Should You Consider Real Estate Investment Trusts?

Should You Consider Real Estate Investment Trusts?

By Joe Killinger

Pulling the trigger on your first real estate investment is daunting and not everyone has the risk appetite to go it alone. 

If you want to start investing but don’t want to take a leap of faith, you may want to consider a Real Estate Investment Trust (REIT).

A REIT is an investment vehicle that can invest in any real estate class and they’re operated by experienced executives. The benefit of investing in a REIT is that you do receive some of the benefits of real estate ownership/investing, but you have seasoned professionals managing the properties. 

Since you’re really buying stock in the company, your investment is spread out over a portfolio of properties along with other investors, which helps to mitigate risk.

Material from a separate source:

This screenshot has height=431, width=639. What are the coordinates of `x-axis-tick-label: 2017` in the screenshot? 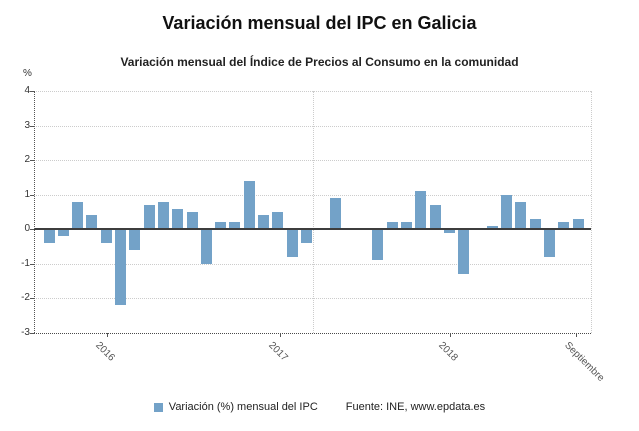 It's located at (278, 352).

REITs are required to pay out substantially all (90%) of their taxable income and most pay above-average dividends, so consult your CPA to see if this may affect your tax position. Of the 172 publicly traded REITs listed on the major U.S. exchanges with market capitalizations greater than $500 million, 94% have higher dividend yields than the average S&P 500 company.

REITs are excellent stocks to add to any long-term investment portfolio. Not only are REITs income generators, but as property values rise they have the potential to produce some impressive returns over time. Similar to when you look for your own properties, you need to look into the assets that the REIT has that have an interest in buying.

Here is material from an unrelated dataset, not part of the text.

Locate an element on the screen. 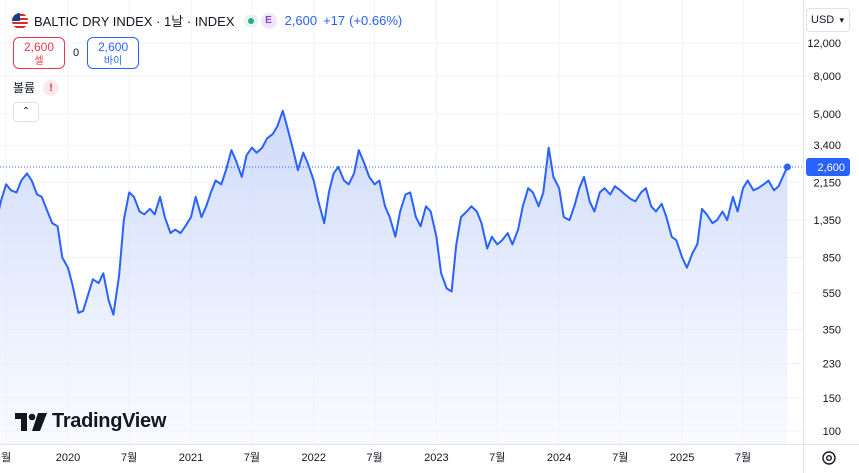 Image resolution: width=859 pixels, height=473 pixels. spread-value: 0 is located at coordinates (76, 53).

Due to the strong dividend income REITs provide, they are an important investment both for beginning investors, retirement savers and for retirees who require a continuing income stream to meet their living expenses. Instead of worrying about managing your property you simply can look over your monthly statement and monitor the management team and the assets that they’re investing in.

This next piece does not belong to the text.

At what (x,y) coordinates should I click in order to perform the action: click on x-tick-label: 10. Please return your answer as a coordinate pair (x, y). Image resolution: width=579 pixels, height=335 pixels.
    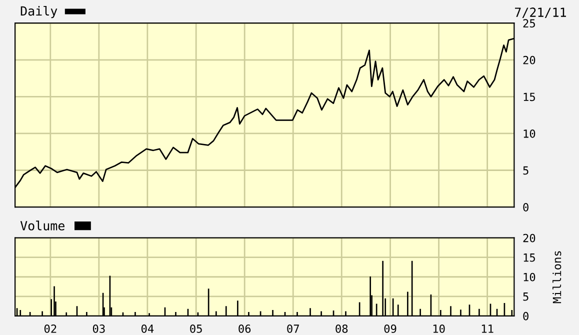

REITs aren’t boring, steady investments. On the contrary, they sometimes fluctuate in a big way, and move sharply in and out of favor with investors. The main negative of investing in a REIT is that you really have no control over the investments or when they sell off a part of the portfolio, you’re trusting the managers of the REIT to do this for you.

REITs are a great way to get yourself knowledgeable on real estate investing and they’re a relatively safer investment than jumping into a flip or a smaller investment and learning how to manage your investment on your own.